─── INPUT FOR THIS TASK

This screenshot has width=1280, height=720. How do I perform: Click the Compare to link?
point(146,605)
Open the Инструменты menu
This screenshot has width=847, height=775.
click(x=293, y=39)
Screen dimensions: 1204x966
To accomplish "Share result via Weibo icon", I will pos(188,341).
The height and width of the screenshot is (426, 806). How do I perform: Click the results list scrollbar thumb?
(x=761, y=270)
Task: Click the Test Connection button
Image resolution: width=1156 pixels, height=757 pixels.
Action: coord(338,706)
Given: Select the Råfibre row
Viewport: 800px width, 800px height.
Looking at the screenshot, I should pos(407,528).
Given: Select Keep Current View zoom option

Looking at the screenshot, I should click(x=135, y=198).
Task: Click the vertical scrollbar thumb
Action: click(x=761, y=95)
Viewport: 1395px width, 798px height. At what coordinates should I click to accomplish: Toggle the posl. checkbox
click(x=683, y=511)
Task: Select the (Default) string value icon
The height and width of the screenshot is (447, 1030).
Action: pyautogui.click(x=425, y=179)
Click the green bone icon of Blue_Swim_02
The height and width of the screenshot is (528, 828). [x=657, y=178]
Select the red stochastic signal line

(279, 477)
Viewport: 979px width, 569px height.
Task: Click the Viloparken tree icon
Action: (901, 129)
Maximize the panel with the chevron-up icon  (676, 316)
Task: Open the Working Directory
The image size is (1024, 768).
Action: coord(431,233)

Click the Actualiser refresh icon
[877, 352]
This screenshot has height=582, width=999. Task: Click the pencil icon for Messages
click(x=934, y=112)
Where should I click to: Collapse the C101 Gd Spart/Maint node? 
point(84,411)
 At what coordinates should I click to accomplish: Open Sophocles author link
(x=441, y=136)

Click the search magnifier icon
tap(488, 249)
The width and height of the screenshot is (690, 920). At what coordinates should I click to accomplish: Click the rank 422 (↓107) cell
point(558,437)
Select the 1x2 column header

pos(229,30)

──────

◆ **YOUR GOAL**: Copy the part of the items that begins with the line containing "Screen dimensions: 1204x966" and runs through the end of the items, reproducing every line unchanged.

◆ **SOLUTION TO THIS TASK**:
Screen dimensions: 1204x966
To accomplish "Share result via Weibo icon", I will pos(188,341).
The height and width of the screenshot is (426, 806). How do I perform: Click the results list scrollbar thumb?
(x=761, y=270)
Task: Click the Test Connection button
Image resolution: width=1156 pixels, height=757 pixels.
Action: coord(338,706)
Given: Select the Råfibre row
Viewport: 800px width, 800px height.
Looking at the screenshot, I should pos(407,528).
Given: Select Keep Current View zoom option

Looking at the screenshot, I should click(x=135, y=198).
Task: Click the vertical scrollbar thumb
Action: click(x=761, y=95)
Viewport: 1395px width, 798px height. At what coordinates should I click to accomplish: Toggle the posl. checkbox
click(x=683, y=511)
Task: Select the (Default) string value icon
The height and width of the screenshot is (447, 1030).
Action: pyautogui.click(x=425, y=179)
Click the green bone icon of Blue_Swim_02
The height and width of the screenshot is (528, 828). [x=657, y=178]
Select the red stochastic signal line

(279, 477)
Viewport: 979px width, 569px height.
Task: Click the Viloparken tree icon
Action: (901, 129)
Maximize the panel with the chevron-up icon  (676, 316)
Task: Open the Working Directory
The image size is (1024, 768).
Action: coord(431,233)

Click the Actualiser refresh icon
[877, 352]
This screenshot has height=582, width=999. Task: Click the pencil icon for Messages
click(x=934, y=112)
Where should I click to: Collapse the C101 Gd Spart/Maint node? 
point(84,411)
 At what coordinates should I click to accomplish: Open Sophocles author link
(x=441, y=136)

Click the search magnifier icon
tap(488, 249)
The width and height of the screenshot is (690, 920). At what coordinates should I click to accomplish: Click the rank 422 (↓107) cell
point(558,437)
Select the 1x2 column header

pos(229,30)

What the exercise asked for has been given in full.